Another vision of Sarandos offers Homer advice, telling him that Marge loves watching dance shows. Following this advice, Homer goes to the "Some of That Jazz" dance studio to start learning to dance. His instructor Julia has trouble teaching him, so she calls in Sweet Sal, a much tougher instructor. As a cover story, Homer tells Marge each night that he is going to Moe's Tavern until Marge begins to doubt Homer's story. Homer invites Marge out, saying he will make it all clear at The Snow Ballroom, and they reconcile by dancing together.

Meanwhile, Krusty hosts an essay-writing contest called Hello Krusty's: Krusty's Toy Trample!, with the prize being a five-minute dash in his toy store, after which the winner gets to keep all the toys they looted. Bart, Milhouse and Ralph Wiggum are announced as the finalists at the Toy Trample. The contest is close between Bart and Milhouse, but in the end Ralph wins by grabbing both of their carts. Ralph gives Lisa a toy pony, as a thank you for writing his essay for the Toy Trample.

==Production==
Because the story had Homer being tempted to watch Netflix, the producers thought it would be funny to have Ted Sarandos, who at the time was Netflix's chief content officer, tempt Homer. Executive producer Al Jean said that he was funny and easy to direct. Although The Simpsons creator Matt Groening's show Disenchantment was distributed on Netflix, Jean said that it had no influence in including Sarandos in the episode.

==Cultural references==
The show Homer and Marge are watching is a parody of Stranger Things. Ted Sarandos is also dressed as the Demogorgon, a monster that appears in Stranger Things.

==Reception==
===Viewing figures===
During its first broadcast, the episode attracted 1.75 million viewers with a 3 share.

This episode was the first episode to have fewer than two million viewers. However, the audience for this episode may have been impacted by the simultaneous broadcast, on CBS, of the 61st Grammy Awards ceremony.

===Critical response===
Dennis Perkins of The A.V. Club gave the episode a B−, stating "'I'm Dancing As Fat As I Can' works refreshingly well otherwise, as long as the episode sticks to the story it’s designed to tell...The episode is written by Simpsons first-timer Jane Becker, who's got some Rick And Morty under her belt, and who exhibits a promising understanding of what makes a Marge and Homer story tick, something that’s a lot trickier than it looks."
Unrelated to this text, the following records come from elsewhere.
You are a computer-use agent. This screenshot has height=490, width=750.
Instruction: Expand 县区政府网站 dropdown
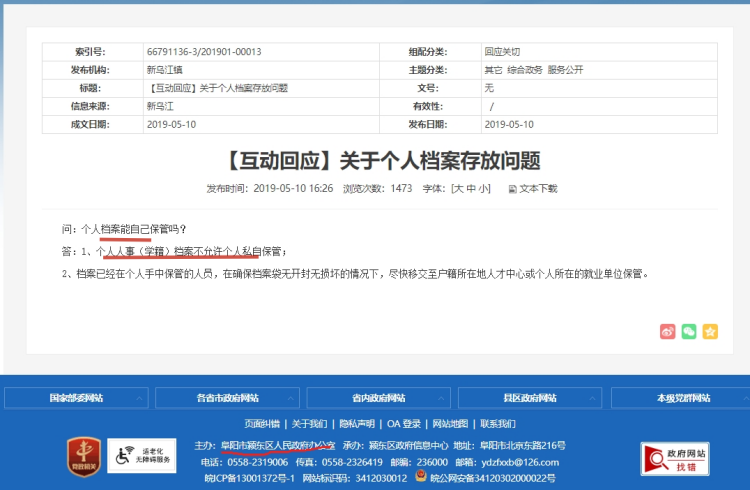click(527, 398)
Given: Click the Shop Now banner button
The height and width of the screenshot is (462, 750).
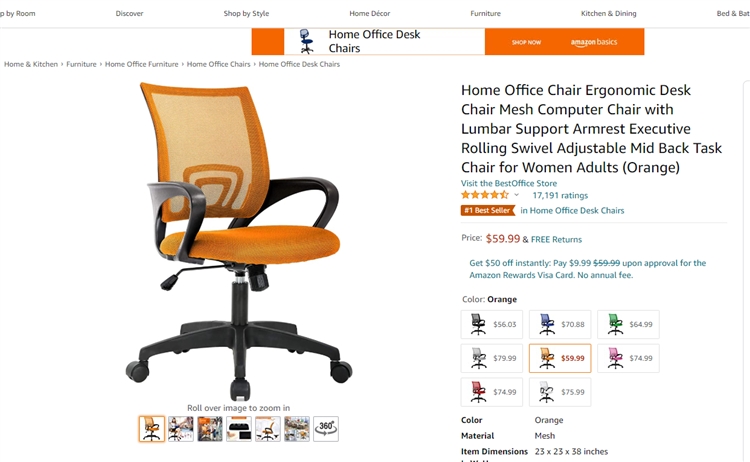Looking at the screenshot, I should [526, 42].
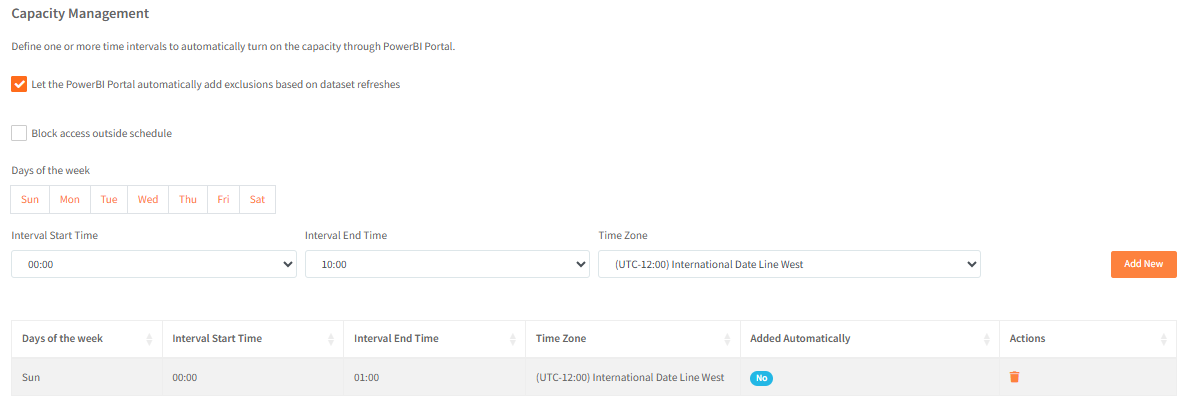Toggle Thu day button

[188, 199]
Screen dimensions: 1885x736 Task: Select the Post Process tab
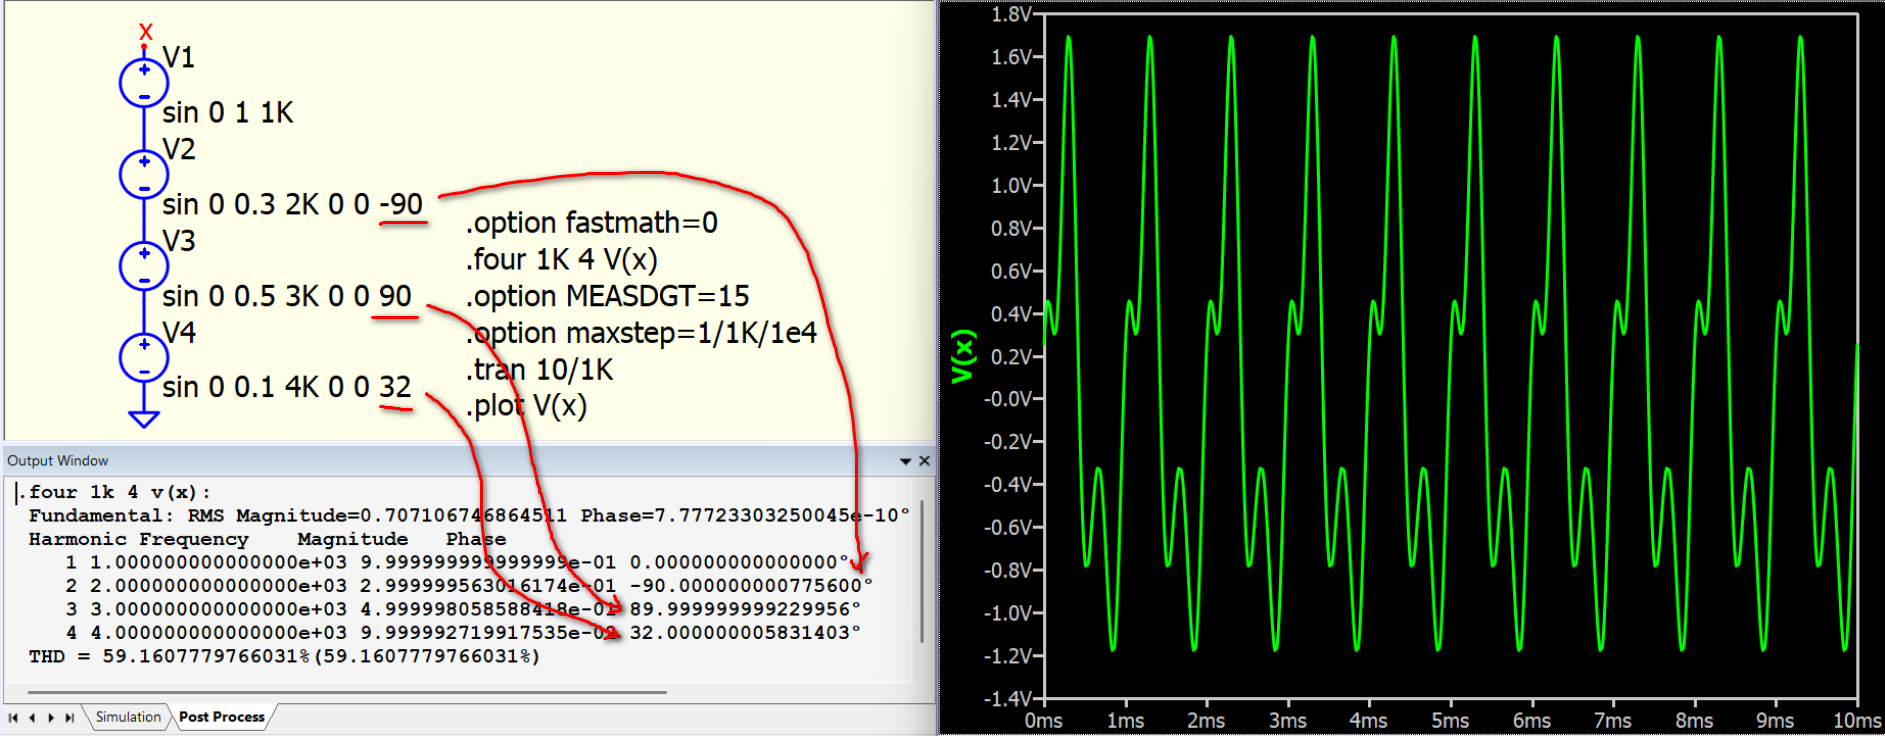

Tony Sokol of Den of Geek gave the episode 3 out of 5 stars, stating "The issue of binge-watch bonding is a deeply personal one, and Lisa's very moving reaction to her parents having a moment is very effective...One of the best things about Marge and Homer's marriage is that it is constantly on the verge of collapse. This offers a multitude of opportunities for redemption, something Homer usually does with a grand gesture. Some of his grand gestures have been completely accidental, such as when he landed at Marge's feet in a hail of roses. Homer studies hard to make this particular gesture. It is a true work out that works out. Things didn't always work out for the Simpsons even in their happiest of endings and I miss the ambiguity."